• **TASK PROMPT**: An exact reproduction of all the entries is the expected answer.
━━━━━━━━━━━━━━━━
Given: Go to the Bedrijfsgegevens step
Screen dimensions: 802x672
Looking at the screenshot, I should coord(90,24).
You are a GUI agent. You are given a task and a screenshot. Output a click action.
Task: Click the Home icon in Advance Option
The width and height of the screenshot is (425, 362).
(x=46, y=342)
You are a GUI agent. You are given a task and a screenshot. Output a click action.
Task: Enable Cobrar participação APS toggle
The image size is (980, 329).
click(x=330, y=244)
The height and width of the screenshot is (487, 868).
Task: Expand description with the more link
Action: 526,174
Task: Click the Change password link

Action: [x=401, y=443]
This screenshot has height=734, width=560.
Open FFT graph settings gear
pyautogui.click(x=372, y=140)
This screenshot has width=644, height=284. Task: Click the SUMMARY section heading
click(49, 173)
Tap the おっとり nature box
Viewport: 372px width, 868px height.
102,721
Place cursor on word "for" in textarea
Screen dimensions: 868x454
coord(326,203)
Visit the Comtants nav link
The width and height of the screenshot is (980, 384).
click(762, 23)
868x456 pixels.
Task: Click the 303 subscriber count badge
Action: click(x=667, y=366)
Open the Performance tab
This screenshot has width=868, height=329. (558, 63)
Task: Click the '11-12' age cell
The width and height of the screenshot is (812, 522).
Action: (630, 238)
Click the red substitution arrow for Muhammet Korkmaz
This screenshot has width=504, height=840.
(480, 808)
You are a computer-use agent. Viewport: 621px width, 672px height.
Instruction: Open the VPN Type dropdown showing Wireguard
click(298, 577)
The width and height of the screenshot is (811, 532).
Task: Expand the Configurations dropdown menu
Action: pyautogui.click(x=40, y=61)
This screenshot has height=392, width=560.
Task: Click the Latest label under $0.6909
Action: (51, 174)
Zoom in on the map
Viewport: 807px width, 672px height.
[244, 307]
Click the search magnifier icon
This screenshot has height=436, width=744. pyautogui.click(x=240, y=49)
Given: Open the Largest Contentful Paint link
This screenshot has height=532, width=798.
━━━━━━━━━━━━━━━━
• **RESULT BELOW**:
Given: Go to the Bedrijfsgegevens step
Screen dimensions: 802x672
Looking at the screenshot, I should coord(90,24).
You are a GUI agent. You are given a task and a screenshot. Output a click action.
Task: Click the Home icon in Advance Option
The width and height of the screenshot is (425, 362).
(x=46, y=342)
You are a GUI agent. You are given a task and a screenshot. Output a click action.
Task: Enable Cobrar participação APS toggle
The image size is (980, 329).
click(x=330, y=244)
The height and width of the screenshot is (487, 868).
Task: Expand description with the more link
Action: 526,174
Task: Click the Change password link

Action: [x=401, y=443]
This screenshot has height=734, width=560.
Open FFT graph settings gear
pyautogui.click(x=372, y=140)
This screenshot has width=644, height=284. Task: Click the SUMMARY section heading
click(49, 173)
Tap the おっとり nature box
Viewport: 372px width, 868px height.
102,721
Place cursor on word "for" in textarea
Screen dimensions: 868x454
coord(326,203)
Visit the Comtants nav link
The width and height of the screenshot is (980, 384).
click(762, 23)
868x456 pixels.
Task: Click the 303 subscriber count badge
Action: click(x=667, y=366)
Open the Performance tab
This screenshot has width=868, height=329. (558, 63)
Task: Click the '11-12' age cell
The width and height of the screenshot is (812, 522).
Action: (630, 238)
Click the red substitution arrow for Muhammet Korkmaz
This screenshot has width=504, height=840.
(480, 808)
You are a computer-use agent. Viewport: 621px width, 672px height.
Instruction: Open the VPN Type dropdown showing Wireguard
click(298, 577)
The width and height of the screenshot is (811, 532).
Task: Expand the Configurations dropdown menu
Action: pyautogui.click(x=40, y=61)
This screenshot has height=392, width=560.
Task: Click the Latest label under $0.6909
Action: (51, 174)
Zoom in on the map
Viewport: 807px width, 672px height.
[244, 307]
Click the search magnifier icon
This screenshot has height=436, width=744. pyautogui.click(x=240, y=49)
Given: Open the Largest Contentful Paint link
This screenshot has height=532, width=798.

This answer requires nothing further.